Print, in exact form, the lines below from the one containing "vaccine (44, 720)" through the one containing "stats (120, 1020)", and omit all others.
————
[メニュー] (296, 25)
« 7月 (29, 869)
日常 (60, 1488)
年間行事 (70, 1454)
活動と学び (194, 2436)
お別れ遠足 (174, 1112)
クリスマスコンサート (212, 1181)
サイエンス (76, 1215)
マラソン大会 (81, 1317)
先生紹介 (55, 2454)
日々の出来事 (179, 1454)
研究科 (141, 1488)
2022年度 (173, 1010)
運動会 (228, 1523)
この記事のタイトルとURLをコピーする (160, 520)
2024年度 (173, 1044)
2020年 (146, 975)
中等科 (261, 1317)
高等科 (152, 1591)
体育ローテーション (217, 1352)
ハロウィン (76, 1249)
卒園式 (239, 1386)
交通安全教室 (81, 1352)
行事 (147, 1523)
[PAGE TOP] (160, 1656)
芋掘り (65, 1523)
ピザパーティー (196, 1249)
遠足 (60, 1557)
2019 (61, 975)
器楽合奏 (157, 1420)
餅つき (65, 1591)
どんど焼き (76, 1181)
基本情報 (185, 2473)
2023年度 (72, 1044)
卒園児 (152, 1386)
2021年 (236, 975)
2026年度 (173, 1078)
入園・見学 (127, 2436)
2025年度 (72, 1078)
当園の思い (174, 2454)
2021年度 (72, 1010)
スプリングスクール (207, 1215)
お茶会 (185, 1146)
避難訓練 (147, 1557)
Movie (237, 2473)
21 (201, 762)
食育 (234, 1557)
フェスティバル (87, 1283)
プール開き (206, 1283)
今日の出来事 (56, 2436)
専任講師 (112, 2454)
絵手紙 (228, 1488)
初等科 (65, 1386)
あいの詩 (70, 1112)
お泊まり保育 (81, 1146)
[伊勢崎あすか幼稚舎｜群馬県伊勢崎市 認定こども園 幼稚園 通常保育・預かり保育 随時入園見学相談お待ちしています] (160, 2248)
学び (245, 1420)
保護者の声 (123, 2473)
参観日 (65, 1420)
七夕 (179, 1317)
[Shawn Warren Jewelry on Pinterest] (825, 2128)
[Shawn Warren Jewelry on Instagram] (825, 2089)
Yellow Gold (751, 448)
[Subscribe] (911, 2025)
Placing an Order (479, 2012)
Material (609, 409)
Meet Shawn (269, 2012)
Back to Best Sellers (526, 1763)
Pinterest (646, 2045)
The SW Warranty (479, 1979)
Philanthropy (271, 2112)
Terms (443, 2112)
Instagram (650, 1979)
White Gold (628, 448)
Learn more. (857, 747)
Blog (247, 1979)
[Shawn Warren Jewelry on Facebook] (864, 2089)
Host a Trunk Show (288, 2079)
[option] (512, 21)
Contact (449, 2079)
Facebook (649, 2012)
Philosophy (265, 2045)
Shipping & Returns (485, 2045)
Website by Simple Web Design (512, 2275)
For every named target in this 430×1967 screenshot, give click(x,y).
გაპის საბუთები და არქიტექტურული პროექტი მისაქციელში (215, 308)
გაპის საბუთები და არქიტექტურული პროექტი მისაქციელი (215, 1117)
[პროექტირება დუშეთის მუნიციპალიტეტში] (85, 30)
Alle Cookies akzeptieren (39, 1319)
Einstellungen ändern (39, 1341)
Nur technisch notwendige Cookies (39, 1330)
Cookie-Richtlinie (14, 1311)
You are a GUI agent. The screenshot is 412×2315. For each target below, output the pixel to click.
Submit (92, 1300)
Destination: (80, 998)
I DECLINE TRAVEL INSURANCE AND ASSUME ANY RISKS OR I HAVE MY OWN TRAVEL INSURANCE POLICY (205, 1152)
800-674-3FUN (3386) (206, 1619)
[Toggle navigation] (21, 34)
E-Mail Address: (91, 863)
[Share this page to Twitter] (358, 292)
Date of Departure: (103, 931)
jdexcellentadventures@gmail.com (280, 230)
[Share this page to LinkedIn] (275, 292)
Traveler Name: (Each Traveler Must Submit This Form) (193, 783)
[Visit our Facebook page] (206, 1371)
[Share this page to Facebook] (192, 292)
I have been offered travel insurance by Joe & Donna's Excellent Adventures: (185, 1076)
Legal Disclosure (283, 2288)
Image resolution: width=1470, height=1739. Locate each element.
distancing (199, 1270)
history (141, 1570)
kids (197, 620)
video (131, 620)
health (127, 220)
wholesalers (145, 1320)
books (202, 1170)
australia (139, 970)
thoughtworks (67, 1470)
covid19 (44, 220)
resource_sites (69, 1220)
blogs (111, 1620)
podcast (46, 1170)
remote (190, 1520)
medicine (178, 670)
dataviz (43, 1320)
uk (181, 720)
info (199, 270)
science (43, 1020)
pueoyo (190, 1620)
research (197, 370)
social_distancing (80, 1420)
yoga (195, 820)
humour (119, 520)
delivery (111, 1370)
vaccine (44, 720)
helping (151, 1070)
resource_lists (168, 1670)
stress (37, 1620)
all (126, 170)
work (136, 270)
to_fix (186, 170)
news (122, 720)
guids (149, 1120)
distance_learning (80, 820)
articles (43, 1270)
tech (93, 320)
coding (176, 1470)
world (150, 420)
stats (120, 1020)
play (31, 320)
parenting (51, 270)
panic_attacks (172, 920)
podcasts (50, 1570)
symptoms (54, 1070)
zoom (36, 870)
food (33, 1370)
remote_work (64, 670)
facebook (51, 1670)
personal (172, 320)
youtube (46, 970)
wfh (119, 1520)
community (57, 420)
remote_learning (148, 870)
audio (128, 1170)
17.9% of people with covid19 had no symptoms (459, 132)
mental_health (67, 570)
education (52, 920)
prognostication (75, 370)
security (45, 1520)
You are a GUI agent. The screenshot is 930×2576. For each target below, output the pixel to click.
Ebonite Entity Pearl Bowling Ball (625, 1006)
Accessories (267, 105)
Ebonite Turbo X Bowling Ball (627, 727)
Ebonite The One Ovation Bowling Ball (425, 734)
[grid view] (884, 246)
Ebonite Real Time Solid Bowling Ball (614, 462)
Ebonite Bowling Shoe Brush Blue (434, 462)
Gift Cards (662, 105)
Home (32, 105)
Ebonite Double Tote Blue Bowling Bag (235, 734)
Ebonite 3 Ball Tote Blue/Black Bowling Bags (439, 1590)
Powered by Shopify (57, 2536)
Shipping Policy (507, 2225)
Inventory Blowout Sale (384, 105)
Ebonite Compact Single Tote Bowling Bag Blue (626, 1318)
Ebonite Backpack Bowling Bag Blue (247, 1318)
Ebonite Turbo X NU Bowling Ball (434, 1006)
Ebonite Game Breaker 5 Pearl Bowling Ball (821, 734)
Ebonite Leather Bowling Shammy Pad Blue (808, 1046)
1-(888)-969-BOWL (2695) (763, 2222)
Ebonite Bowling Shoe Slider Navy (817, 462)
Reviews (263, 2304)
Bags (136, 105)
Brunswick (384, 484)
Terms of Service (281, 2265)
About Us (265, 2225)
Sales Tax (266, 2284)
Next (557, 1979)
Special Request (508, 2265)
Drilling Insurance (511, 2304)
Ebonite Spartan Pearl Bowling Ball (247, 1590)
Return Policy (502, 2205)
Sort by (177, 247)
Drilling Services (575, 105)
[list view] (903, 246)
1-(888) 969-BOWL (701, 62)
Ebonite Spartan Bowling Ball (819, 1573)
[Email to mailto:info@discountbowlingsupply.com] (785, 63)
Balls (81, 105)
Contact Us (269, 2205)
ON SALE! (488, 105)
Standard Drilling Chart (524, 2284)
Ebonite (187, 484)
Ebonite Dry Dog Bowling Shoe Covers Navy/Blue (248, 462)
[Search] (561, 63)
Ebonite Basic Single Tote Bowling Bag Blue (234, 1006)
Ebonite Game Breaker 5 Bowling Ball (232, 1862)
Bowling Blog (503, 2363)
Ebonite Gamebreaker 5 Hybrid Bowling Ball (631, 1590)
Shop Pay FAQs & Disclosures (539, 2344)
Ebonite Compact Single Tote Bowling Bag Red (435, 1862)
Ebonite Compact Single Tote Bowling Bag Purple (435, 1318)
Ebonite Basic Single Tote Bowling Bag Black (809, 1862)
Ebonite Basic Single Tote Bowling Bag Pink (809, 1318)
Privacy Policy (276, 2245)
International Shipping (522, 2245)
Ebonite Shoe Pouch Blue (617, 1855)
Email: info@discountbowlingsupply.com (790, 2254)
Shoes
————
Solution to this exercise –
vaccine (44, 720)
helping (151, 1070)
resource_lists (168, 1670)
stress (37, 1620)
all (126, 170)
work (136, 270)
to_fix (186, 170)
news (122, 720)
guids (149, 1120)
distance_learning (80, 820)
articles (43, 1270)
tech (93, 320)
coding (176, 1470)
world (150, 420)
stats (120, 1020)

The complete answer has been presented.